■ **Text**:
§ §

In Victorian England, ladies complaining of night sweats, headaches, or “moodiness” would often be given a glass of Elderflower Cordial. Elderflowers were readily available, growing wild all over Europe, where they prefer sunny and dry locations, such as the foothills of the French Alps. The flowers are 100% edible, and have been appreciated for both their medicinal and culinary properties since Roman times!
The tradition of creating an Elderflower Cordial by steeping bunches of the freshly picked elderflowers with sugar and water goes back a long way, and is alive and well in modern day Paris.
St. Germain, produced since 1884, is an Elderflower liqueur produced in France. As the story goes, the delicate elderflowers bloom for just a few short weeks every spring. At the first sign of the blossoms, a small army of gatherers take to their bicycles and harvest the delicate flowers, transporting them via bicycle down from the hills to the St. Germain facility.

§ §

■ **Work instructions**: Pick up the piece on elderflowers and St. Germain liqueur after its last sentence and keep writing it. The material after this point comes from a different source.

■ **Data extract**:
§ §

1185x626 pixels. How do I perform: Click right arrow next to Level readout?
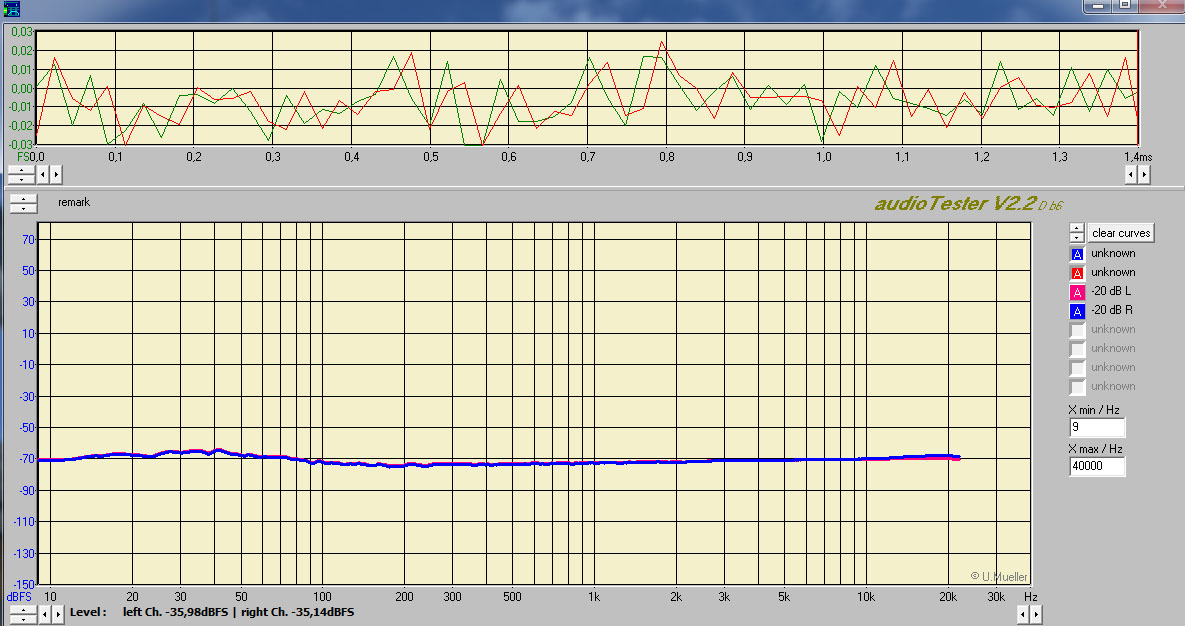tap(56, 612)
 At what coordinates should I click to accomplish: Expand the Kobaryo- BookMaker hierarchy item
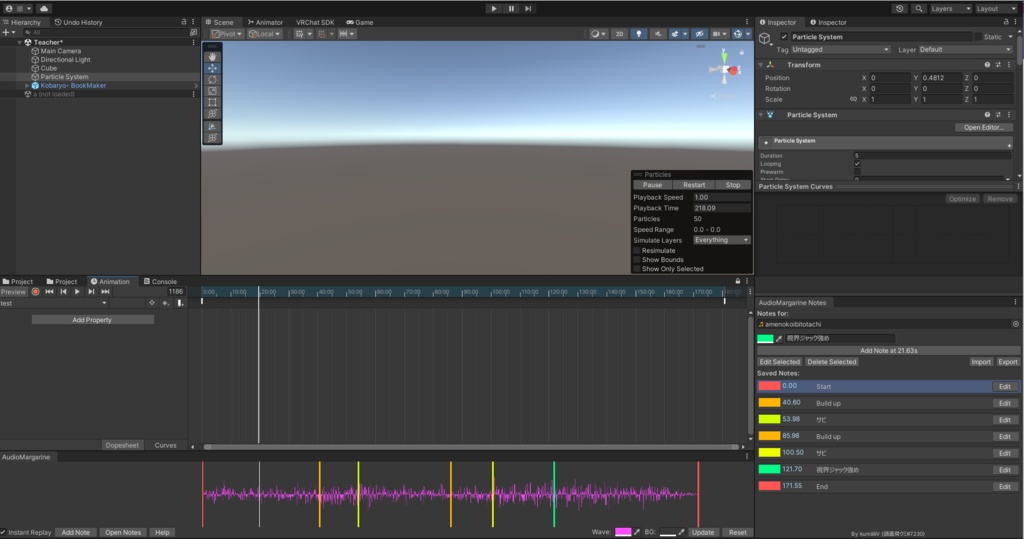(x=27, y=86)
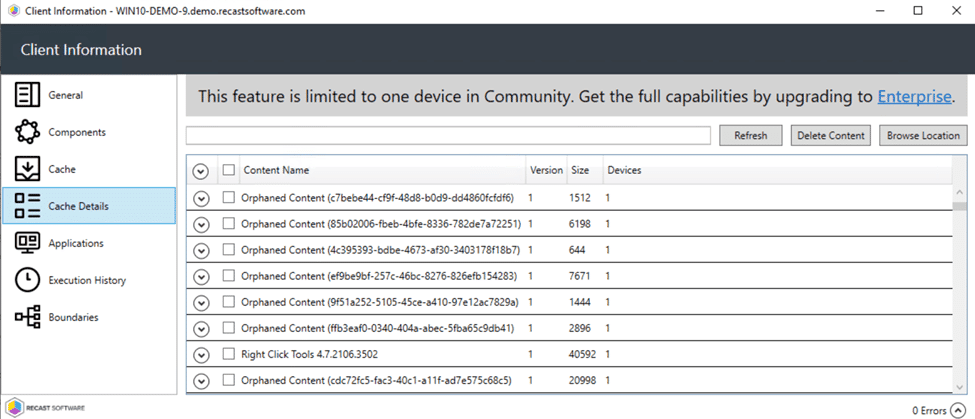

§ §

■ **Answer box**:
The fresh flowers are immediately set to macerate, as they can lose their freshness in just a few short days. Knowing what we know about liqueurs, we can assume that the delicate flowers are infused in water before being mixed with sugar and spirits; however the producers of St. Germain choose to keep their exact production process a family secret.
In the spirit of journalistic integrity, the home office staff of SWE recently held a tasting of St. Germain. Here is our collective tasting note:
“Aromas of ripe pears, warm honey, luscious lychee, and a faint shadow of floral perfume and dried herbs. Semi-sweet in taste with no rough edges, save for a playful bite of alcohol. Rich, luscious, and delicious. Tropical fruit flavors followed by citrus, vanilla, and anise. Vaguely floral, with a lingering lemon peel finish. Feels like sitting in a lemon grove as the sun sets, while rummaging through a box of old love letters, antique photos, and dried bouquets.”
While St. Germain is delicious on its own, it has broad appeal as a flavoring for cocktails as well. Here’s a recipe for a “White Cosmopolitan” cocktail, featuring St. Germain. Try it for yourself and see….
- 1 oz. Vodka
- ½ oz. St. Germain
- 3 Tablespoons White Cranberry Juice
- 1 Tablespoon fresh Lime Juice
Shake well with ice and strain into a cocktail glass.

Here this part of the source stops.